Each entry is to be printed again word for word.

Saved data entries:
=-=-=-=-=
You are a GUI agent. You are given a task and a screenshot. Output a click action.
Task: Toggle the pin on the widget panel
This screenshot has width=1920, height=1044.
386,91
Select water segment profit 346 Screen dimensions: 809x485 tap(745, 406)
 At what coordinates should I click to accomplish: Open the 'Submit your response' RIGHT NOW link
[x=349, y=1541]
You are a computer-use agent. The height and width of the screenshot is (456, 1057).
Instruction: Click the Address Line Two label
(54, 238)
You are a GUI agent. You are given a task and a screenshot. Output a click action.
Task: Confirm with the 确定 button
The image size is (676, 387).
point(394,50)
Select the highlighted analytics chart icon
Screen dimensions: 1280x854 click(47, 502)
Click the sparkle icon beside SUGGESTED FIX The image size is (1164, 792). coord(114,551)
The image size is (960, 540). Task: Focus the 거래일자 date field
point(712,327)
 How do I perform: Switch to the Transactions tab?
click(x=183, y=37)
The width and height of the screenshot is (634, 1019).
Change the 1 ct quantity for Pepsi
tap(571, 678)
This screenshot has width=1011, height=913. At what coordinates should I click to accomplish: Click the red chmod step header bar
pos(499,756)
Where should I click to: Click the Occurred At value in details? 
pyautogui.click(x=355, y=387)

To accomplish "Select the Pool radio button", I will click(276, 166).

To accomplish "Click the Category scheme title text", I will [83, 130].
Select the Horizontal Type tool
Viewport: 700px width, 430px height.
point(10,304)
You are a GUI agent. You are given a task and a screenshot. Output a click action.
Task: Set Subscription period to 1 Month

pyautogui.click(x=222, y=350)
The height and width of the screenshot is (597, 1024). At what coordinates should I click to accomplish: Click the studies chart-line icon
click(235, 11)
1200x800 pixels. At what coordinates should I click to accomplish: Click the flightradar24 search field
=-=-=-=-=
# [ANSWER BOX]
You are a GUI agent. You are given a task and a screenshot. Output a click action.
Task: Toggle the pin on the widget panel
This screenshot has width=1920, height=1044.
386,91
Select water segment profit 346 Screen dimensions: 809x485 tap(745, 406)
 At what coordinates should I click to accomplish: Open the 'Submit your response' RIGHT NOW link
[x=349, y=1541]
You are a computer-use agent. The height and width of the screenshot is (456, 1057).
Instruction: Click the Address Line Two label
(54, 238)
You are a GUI agent. You are given a task and a screenshot. Output a click action.
Task: Confirm with the 确定 button
The image size is (676, 387).
point(394,50)
Select the highlighted analytics chart icon
Screen dimensions: 1280x854 click(47, 502)
Click the sparkle icon beside SUGGESTED FIX The image size is (1164, 792). coord(114,551)
The image size is (960, 540). Task: Focus the 거래일자 date field
point(712,327)
 How do I perform: Switch to the Transactions tab?
click(x=183, y=37)
The width and height of the screenshot is (634, 1019).
Change the 1 ct quantity for Pepsi
tap(571, 678)
This screenshot has width=1011, height=913. At what coordinates should I click to accomplish: Click the red chmod step header bar
pos(499,756)
Where should I click to: Click the Occurred At value in details? 
pyautogui.click(x=355, y=387)

To accomplish "Select the Pool radio button", I will click(276, 166).

To accomplish "Click the Category scheme title text", I will [83, 130].
Select the Horizontal Type tool
Viewport: 700px width, 430px height.
point(10,304)
You are a GUI agent. You are given a task and a screenshot. Output a click action.
Task: Set Subscription period to 1 Month

pyautogui.click(x=222, y=350)
The height and width of the screenshot is (597, 1024). At what coordinates should I click to accomplish: Click the studies chart-line icon
click(235, 11)
1200x800 pixels. At what coordinates should I click to accomplish: Click the flightradar24 search field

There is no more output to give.